──────── Extracted information ────────

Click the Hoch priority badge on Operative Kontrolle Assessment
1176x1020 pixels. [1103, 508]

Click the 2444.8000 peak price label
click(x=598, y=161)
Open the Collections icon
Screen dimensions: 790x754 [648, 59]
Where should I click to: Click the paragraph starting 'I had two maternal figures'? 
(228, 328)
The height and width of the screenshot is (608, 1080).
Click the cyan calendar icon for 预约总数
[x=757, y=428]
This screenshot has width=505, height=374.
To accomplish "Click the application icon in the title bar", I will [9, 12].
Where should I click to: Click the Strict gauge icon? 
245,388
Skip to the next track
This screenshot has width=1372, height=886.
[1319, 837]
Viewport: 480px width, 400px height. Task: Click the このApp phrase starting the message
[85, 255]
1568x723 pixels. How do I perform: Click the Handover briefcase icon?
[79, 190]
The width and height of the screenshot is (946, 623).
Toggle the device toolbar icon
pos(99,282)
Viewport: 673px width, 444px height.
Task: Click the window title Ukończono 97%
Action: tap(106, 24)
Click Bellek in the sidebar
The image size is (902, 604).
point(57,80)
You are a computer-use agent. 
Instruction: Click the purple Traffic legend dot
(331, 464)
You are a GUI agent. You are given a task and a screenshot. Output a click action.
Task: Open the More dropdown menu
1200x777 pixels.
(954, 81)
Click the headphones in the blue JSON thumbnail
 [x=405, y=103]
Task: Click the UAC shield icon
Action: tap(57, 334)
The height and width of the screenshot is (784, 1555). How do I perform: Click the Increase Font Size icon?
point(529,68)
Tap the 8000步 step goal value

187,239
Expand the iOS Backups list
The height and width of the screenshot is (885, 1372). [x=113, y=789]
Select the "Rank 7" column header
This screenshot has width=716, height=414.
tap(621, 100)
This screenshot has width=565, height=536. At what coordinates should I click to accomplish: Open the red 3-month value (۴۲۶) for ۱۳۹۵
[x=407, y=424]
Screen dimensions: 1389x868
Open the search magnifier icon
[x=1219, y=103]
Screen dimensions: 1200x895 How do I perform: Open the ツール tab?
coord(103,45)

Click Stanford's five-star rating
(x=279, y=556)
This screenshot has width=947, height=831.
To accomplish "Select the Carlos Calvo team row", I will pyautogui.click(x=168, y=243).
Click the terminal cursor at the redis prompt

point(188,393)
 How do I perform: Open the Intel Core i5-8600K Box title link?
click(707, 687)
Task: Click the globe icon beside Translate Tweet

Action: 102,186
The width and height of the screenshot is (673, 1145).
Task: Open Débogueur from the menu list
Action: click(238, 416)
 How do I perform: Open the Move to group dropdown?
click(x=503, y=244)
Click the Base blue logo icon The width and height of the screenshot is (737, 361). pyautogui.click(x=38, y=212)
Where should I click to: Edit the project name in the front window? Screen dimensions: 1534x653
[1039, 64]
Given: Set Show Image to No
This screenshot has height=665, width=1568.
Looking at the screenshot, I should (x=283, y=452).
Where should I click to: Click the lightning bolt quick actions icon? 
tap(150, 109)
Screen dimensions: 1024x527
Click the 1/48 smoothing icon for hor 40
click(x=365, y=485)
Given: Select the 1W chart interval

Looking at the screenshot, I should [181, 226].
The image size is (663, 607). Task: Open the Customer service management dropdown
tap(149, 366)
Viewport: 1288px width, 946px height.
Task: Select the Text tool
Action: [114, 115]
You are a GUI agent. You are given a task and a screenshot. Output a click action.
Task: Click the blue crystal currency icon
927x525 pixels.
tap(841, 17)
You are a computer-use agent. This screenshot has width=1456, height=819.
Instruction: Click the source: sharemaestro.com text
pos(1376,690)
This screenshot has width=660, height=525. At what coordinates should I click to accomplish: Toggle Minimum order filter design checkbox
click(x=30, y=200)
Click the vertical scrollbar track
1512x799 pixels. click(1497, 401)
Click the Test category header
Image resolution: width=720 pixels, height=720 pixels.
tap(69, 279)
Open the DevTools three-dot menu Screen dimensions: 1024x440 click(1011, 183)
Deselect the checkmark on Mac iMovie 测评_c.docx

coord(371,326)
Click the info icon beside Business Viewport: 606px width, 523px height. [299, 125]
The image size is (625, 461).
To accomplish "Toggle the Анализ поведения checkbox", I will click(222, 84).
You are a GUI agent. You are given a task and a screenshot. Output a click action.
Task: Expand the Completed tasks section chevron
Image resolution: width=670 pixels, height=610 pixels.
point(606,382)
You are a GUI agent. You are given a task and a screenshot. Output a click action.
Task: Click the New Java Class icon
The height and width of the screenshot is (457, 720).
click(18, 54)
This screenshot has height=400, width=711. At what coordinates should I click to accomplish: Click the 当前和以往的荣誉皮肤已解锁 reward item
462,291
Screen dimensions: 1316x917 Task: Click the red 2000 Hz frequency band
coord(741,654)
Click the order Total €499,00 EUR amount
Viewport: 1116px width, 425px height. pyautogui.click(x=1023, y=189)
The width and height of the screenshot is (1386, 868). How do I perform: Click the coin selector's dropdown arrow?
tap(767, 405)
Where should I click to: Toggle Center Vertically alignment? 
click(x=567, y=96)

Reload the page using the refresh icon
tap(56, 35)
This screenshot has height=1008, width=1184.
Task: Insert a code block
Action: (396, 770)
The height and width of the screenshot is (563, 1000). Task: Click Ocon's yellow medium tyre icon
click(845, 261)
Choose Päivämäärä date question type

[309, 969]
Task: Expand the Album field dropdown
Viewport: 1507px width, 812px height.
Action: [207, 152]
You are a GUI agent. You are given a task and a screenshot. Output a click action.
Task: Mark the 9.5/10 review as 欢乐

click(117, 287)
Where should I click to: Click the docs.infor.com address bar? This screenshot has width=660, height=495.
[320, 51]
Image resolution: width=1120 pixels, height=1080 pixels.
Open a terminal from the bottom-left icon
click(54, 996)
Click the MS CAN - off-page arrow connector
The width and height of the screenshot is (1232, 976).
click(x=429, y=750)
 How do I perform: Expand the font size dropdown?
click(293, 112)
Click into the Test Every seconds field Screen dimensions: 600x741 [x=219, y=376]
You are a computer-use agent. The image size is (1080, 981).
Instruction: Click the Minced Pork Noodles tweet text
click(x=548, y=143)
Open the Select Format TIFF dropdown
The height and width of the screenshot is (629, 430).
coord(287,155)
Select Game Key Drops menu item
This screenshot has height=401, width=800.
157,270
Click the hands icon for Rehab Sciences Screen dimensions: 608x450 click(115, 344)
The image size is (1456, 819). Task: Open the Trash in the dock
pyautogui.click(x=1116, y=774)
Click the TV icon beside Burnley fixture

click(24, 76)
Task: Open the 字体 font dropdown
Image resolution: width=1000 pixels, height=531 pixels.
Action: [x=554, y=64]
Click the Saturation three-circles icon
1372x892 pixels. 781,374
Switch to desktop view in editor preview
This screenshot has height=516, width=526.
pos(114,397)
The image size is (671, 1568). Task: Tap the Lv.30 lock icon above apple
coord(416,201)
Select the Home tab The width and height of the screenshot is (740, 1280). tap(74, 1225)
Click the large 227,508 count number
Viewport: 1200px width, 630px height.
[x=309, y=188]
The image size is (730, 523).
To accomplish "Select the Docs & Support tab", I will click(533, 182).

────────

_Task statement_:
From the data above, copy out each line that contains the string "will".

_Exercise solution_:
To accomplish "Click the application icon in the title bar", I will [9, 12].
To accomplish "Select the Carlos Calvo team row", I will pyautogui.click(x=168, y=243).
To accomplish "Toggle the Анализ поведения checkbox", I will click(222, 84).
To accomplish "Select the Docs & Support tab", I will click(533, 182).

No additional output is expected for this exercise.